# Nikon D90 or D7000?



## perfectshow21 (Jan 8, 2011)

Hi my name is Jesse and I am new on the site, I've been contemplating on getting the Nikon D90 or the D7000. I need some input on the matter on which one I should get and why. If you could help me that would be super amazing

thanks.


----------



## Formatted (Jan 8, 2011)

If your budget can stretch the D7000 is what you want.


----------



## perfectshow21 (Jan 8, 2011)

So what are the advantages of getting a D7000 over a D90? and do you think the D7000 will have the same reputation as the D90 once it has been on the market longer?


----------



## Light Artisan (Jan 8, 2011)

D7000 blows the D90 away.

D7000:
39 AF points
Dual card slots
Better high ISO plus 100-6400 actual range (plus H1, H2, H3)
Better AF system
Even less menu digging
Better video
Stereo sound w/mic input
Weather sealing
Partial metal frame
6fps vs 4.5fps
U1 and U2 modes (very handy!)
Better battery
Support for even more lenses
Lens calibration
More...

Never have I seen a crop body compared to pro full frame bodies so often, there's really nothing else to compare it to.


----------



## Ken Rockwell Fan (Jan 8, 2011)

The D7000 is shuweeet!!!


----------



## sanderso (Jan 9, 2011)

I spent 3 mos researching the benefits of moving to the D90 from my D70s...then the D7000 came out.  Not only is it true (the earlier posts), but it also has a great hand presence:  not too heavy, not too slight.  My only regret is that I don't spend enough time creating images with it!  If your budget allows...do the D7000.


----------



## Wilsan (Jan 9, 2011)

If you can afford the D7000 go for it is a lot better camera than the D90 actually is the D90 replacement


----------



## Light Artisan (Jan 9, 2011)

D90 body only: $800
D7000 body only: $1200

I don't see where you get double the cost, 1/3 more to be exact. For what you get it's definitely worth $400 - especially when you factor in resale value.


----------



## nce (Jan 9, 2011)

They are both great but if you are not constrained by budget then my vote is for the D7000. I recently upgraded my D80 and was pretty sure that I wanted the D7000 but ended up getting a D300s as it just felt better in my hands.


----------



## mjhoward (Jan 9, 2011)

Light Artisan said:


> D90 body only: $800
> D7000 body only: $1200
> 
> I don't see where you get double the cost, 1/3 more to be exact. For what you get it's definitely worth $400 - especially when you factor in resale value.

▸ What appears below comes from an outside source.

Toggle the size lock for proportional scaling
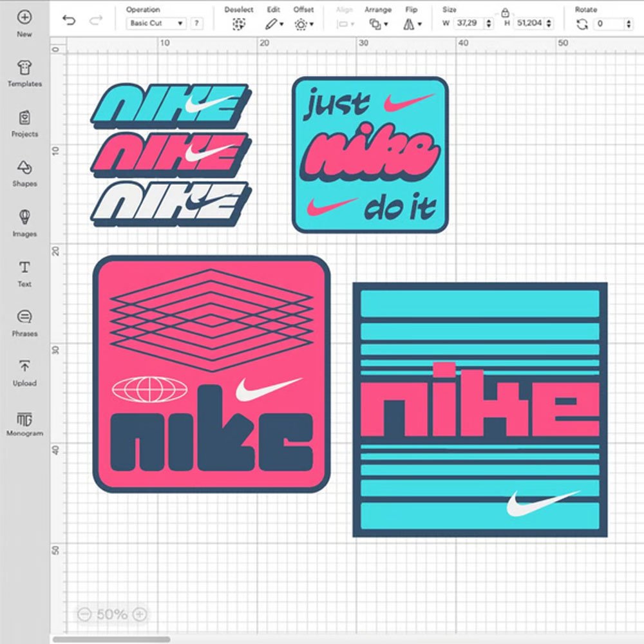 pos(506,11)
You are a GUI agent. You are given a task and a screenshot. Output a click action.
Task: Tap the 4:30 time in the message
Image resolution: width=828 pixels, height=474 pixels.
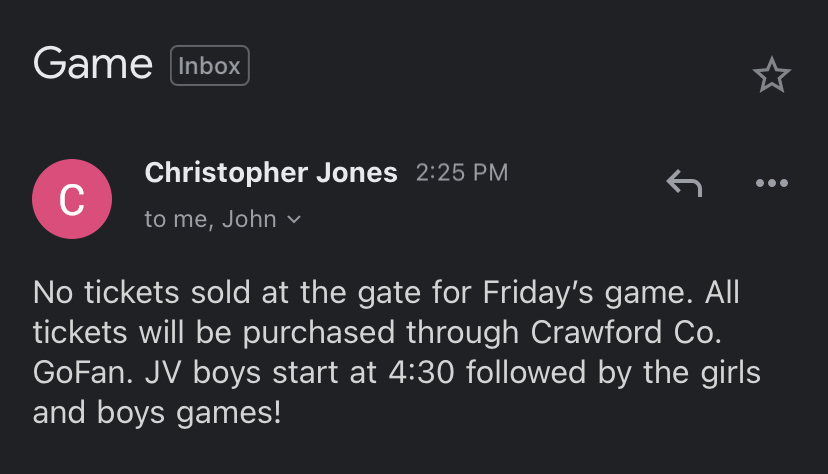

Actually, given your numbers... 'to be exact' it is 50% more.  $800*1.5=1200.  You could also say the D90 cost 1/3 less than the D7K. (1-1/3)*1200 = 800.  But you can't say the D7000 is 1/3 more.


----------



## flea77 (Jan 9, 2011)

Wilsan said:


> If you can afford the D7000 go for it is a lot better camera than the D90 actually is the D90 replacement


 
Having played with a D70, used D80s, D90s and now the D70000 along with D300, D300s, D700, etc I can tell you the D7000 does not feel like the replacement for the D90, it dang near replaces the D300s!

In my experience, when you go from say the D70 to D80, or D80 to D90, you get little bumps, for example:

Comparing D70 -> D80 -> D90 -> D7000
MP 6 -> 10 -> 12 -> 16
LCD 2.0 -> 2.0 -> 3.0 -> 3.0
AF Sensors 5 MC900 -> 11 MC1000 -> 11 MC1000 -> 39 MC4800DX
FPS 3 -> 3 -> 4.5 -> 6
Body plastic -> plastic ->  plastic -> Magnesium
Meter segments 1005 -> 420 -> 420 -> 2016
Meter with manual lenses? no -> no -> no ->YES
Coverage 95 -> 95 -> 96 -> 100

Note the huge dispariagement of the new AF system, new alloy skeleton, massive metering system upgrade, ability to meter with manual lenses and viewfinder coverage increase. All things never before done. Also include dual cards, weather sealing and two user modes on the mode dial and I think you will see this seems like a whole new class of camera.

This looks like a new bottom of the line where the D300s currently sits, the D300s will be replaced by, lets call it the D400, and the D90 will remain right where it is. This moves the in-body motor cameras all to the midrange.

Of course then we have the name of the camera which falls in line with the lower end. Go figure 

Allan


----------



## sierramister (Jan 9, 2011)

From nikonrumors, the D7000 is not a D90 replacement.  Nikon has officially said that it is a new class of its own, above the D90 but below the D300s class.  They made this clear on the wikipedia entry as well (check out the timeline at the bottom of the article).


----------



## PhillyPhoton (Jan 22, 2011)

Im new to digital dslr world, was looking at the D7000 and D90: 
remember one thing, D7000 is a better camera on paper but its not the tools but the carpenter.
Ive had the D90 for about 2 weeks now and I love it. There are several people on the forum that have Flicker links with D90's and D7000. Take a look an compare. I'll bet youll be surprised.

Also remember its all about the glass: whats the use of buying a porsche and putting on crap tires? Great glass trumps a great body anyday.

Bottom line, youll be happy with either camera, compare the specs yourself and ask yourself, is this something I really need?


----------



## rlpolo (Feb 10, 2011)

mjhoward said:


> Light Artisan said:
> 
> 
> > D90 body only: $800
> ...


 
Stuff I deal with at work everyday, and yes its correct 50% more..


----------



## rlpolo (Feb 10, 2011)

PhillyPhoton said:


> Im new to digital dslr world, was looking at the D7000 and D90:
> remember one thing, D7000 is a better camera on paper but its not the tools but the carpenter.
> Ive had the D90 for about 2 weeks now and I love it. There are several people on the forum that have Flicker links with D90's and D7000. Take a look an compare. I'll bet youll be surprised.
> 
> ...


 
I agree. Both of these camera's will do good especially if you never had a D90 before. I just got my D7000 yesterday (wifey's valentine's gift), and my current body is a D90.  Had the D7000 never came out though, and the next best thing is the D300s, then I would be still completely satisfied with the D90.


----------



## jeronimus (Feb 10, 2011)

D90 and invest in glass. You wont regret it.


----------